Simvastatin Inhibits Tumor Growth and Migration by Mediating Caspase-1-Dependent Pyroptosis in Glioblastoma Multiforme

OBJECTIVES: Glioblastoma multiforme (GBM) is the most common and lethal central nervous system cancer and is associated with a poor prognosis. Simvastatin, a kind of widely used hypolipidemic agent, has been investigated for its beneficial effects on various types of cancers. The main purpose of this paper is to investigate the potential inhibitory effects of simvastatin on GBM and the underlying mechanism. METHODS: Cell viability and cell cycle of simvastatin-treated U87 and U251 cells were determined by CCK8 assay and flow cytometry, respectively.

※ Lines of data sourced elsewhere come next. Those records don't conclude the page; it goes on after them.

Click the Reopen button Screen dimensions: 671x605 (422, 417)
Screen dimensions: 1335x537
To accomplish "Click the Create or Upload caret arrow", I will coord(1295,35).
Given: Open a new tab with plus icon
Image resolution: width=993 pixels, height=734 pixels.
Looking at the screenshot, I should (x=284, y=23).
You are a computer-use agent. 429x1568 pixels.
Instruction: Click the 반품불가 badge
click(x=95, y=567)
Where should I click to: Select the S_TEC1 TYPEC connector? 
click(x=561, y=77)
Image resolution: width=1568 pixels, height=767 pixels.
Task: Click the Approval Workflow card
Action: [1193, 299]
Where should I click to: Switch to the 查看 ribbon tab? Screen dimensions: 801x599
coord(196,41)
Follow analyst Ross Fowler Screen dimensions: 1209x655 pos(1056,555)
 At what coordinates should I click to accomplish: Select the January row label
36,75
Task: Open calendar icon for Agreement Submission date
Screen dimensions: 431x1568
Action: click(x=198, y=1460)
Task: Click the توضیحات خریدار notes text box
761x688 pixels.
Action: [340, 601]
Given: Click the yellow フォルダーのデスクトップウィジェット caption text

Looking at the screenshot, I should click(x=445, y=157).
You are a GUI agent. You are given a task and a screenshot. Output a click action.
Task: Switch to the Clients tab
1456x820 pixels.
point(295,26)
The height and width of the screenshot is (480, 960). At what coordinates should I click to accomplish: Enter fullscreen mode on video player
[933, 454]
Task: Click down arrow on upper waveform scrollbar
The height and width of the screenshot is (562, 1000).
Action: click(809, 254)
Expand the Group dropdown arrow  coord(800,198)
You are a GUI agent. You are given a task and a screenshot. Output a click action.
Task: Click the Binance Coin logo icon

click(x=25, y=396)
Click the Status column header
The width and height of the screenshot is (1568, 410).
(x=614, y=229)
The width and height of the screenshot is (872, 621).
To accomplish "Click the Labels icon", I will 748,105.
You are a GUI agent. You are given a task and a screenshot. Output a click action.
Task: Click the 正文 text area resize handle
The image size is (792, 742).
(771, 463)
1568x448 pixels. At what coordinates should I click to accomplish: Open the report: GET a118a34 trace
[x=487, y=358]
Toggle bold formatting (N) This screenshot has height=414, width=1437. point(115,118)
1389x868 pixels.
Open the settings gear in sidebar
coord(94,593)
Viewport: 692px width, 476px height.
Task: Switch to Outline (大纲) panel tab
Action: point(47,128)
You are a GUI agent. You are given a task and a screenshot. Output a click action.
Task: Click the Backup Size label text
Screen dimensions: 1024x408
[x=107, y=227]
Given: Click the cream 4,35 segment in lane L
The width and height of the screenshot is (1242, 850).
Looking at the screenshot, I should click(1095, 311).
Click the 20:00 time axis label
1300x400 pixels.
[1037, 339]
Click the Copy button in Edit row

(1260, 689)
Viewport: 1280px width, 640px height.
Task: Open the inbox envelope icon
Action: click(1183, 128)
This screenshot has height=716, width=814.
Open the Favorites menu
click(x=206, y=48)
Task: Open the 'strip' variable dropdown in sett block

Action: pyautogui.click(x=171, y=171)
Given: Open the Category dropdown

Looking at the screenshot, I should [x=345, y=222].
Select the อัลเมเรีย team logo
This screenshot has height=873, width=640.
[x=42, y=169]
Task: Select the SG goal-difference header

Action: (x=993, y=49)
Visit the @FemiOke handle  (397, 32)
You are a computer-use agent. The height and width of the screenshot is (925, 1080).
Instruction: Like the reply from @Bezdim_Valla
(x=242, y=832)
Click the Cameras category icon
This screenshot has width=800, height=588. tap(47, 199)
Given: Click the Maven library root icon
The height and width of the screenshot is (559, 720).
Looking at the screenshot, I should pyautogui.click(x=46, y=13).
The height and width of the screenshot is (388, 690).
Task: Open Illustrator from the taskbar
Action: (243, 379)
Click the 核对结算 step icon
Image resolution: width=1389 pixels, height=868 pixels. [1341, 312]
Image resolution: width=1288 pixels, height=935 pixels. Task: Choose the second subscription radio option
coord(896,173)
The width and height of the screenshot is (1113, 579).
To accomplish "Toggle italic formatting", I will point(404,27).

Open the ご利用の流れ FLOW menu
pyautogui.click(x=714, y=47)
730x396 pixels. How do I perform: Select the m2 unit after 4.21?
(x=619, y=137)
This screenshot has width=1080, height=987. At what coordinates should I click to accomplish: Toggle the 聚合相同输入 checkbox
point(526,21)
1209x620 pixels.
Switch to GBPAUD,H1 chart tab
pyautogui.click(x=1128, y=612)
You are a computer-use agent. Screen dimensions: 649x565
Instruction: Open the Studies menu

Additionally, we assessed cell migration and invasion abilities using a wound-healing assay and transwell assay. mRNA and protein expression patterns of caspase-1 and its markers nucleotide-binding oligomerization domain-like receptor pyrin domainecontaining 3 (NLRP3) and IL-1 beta in different conditions were detected by real-time polymerase chain reaction, immunofluorescence staining, and Western blot. RESULTS: Simvastatin decreased the viability of GBM cells and inhibited cell migration and invasion in a dose-dependent manner. Moreover, suppression of pyroptosis, as characterized by decreased expression of caspase-1, NLRP3, and IL-1 beta, was observed. However, use of an miR-214 inhibitor reversed the simvastatin suppressive effect on GBM cells. CONCLUSIONS: Simvastatin inhibits GBM progression by suppressing caspase-1-dependent pyroptosis, regulated by miR-214.